Ernest follows by sharing that “VC quality doesn’t lack, but Singapore has a finite market, and ideas will not be so easily received. VCs are particular on scaling, so it’s more about our unique ecosystem. But in general, the quality is not too bad. It’s a different ecosystem anyway.”
And if you still feel money is restrictive, try going to SV and raising fund as a YC startup.
12. Chinese investors consider S.E.A an untapped market.
On startup flavours VCs like, Jonathan notes, fintech, big data, A.I,. just as Grain’s Ernest pipes in with “definitely not foodtech.”
Consumer-based startups like Facebook and SnapChat are unlikely to be the flavour. For these, you should venture to places with VCs who know how scale a consumer-based app / product. Investors like bottom-line startups with strong financial fundamentals.”
“S.E.A has a good fire, it’ll be great if you have a unique take on this market.” Jonathan elaborates. “Many Chinese investors consider us an untapped market. They will come and eat our lunches cause we are not hungry enough. Over there, it is cut-throat.”
“A billionaire shared with me they would very much like to see an Uberisation kind a model. Like Grab and Carousell. If you have a Southeast Asian regional focus, that’ll be very attractive.”
13. Use crowdfunding strategically to raise money.
“Startups like TinyMOS use Indiegogo and Kickstarter to raise equity-less funding,” Bjorn shares.
“This strategic use of crowdfunding generates a customer list and builds the startup’s media profile in front of investors.
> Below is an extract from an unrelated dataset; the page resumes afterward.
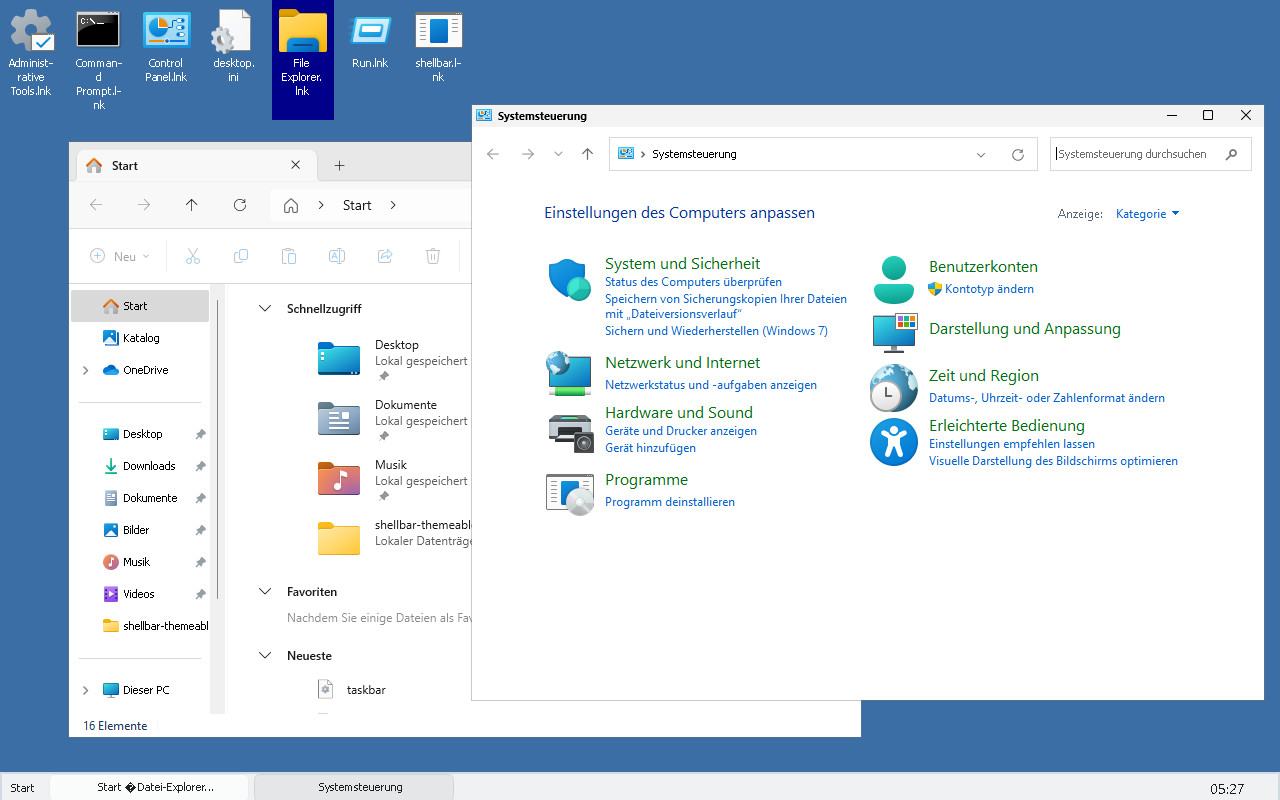This screenshot has height=800, width=1280.
Task: Click the Delete icon in the toolbar
Action: [x=433, y=256]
A low-risk, high-payoff solution.
“Some startups crowdfund for equity financing from credited investors instead of going to a VC or angel. Personally I find it tricky. How do you know these investors care about your product?
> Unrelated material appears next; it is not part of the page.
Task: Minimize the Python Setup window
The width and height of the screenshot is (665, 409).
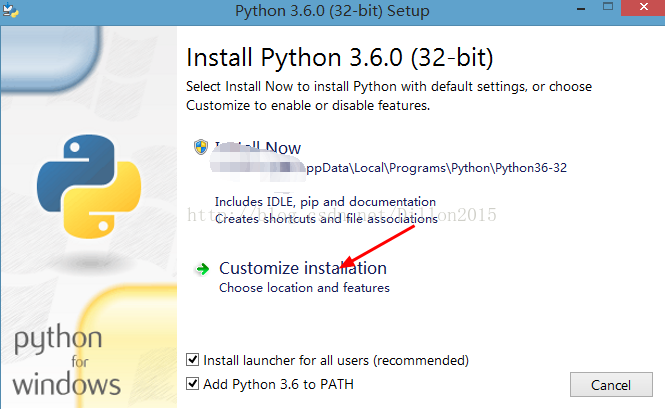Action: pyautogui.click(x=581, y=9)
I would use AngelList led by a syndicate with a grand name investor leading it. You want someone to lead the round and corral the other investors. Say your syndicate leader is top SV investor Jason Calacanis, he has his own way of determining who joins his syndicate. He sets the right terms, he prevents people from inserting potentially damaging terms. I would look for [that] credible lead.”
“Prominent companies have successfully raised good early stage financing through the syndicate model. I personally benefitted, and I got very good investors such as 500 Startups. Other investors came to know about me through the round.”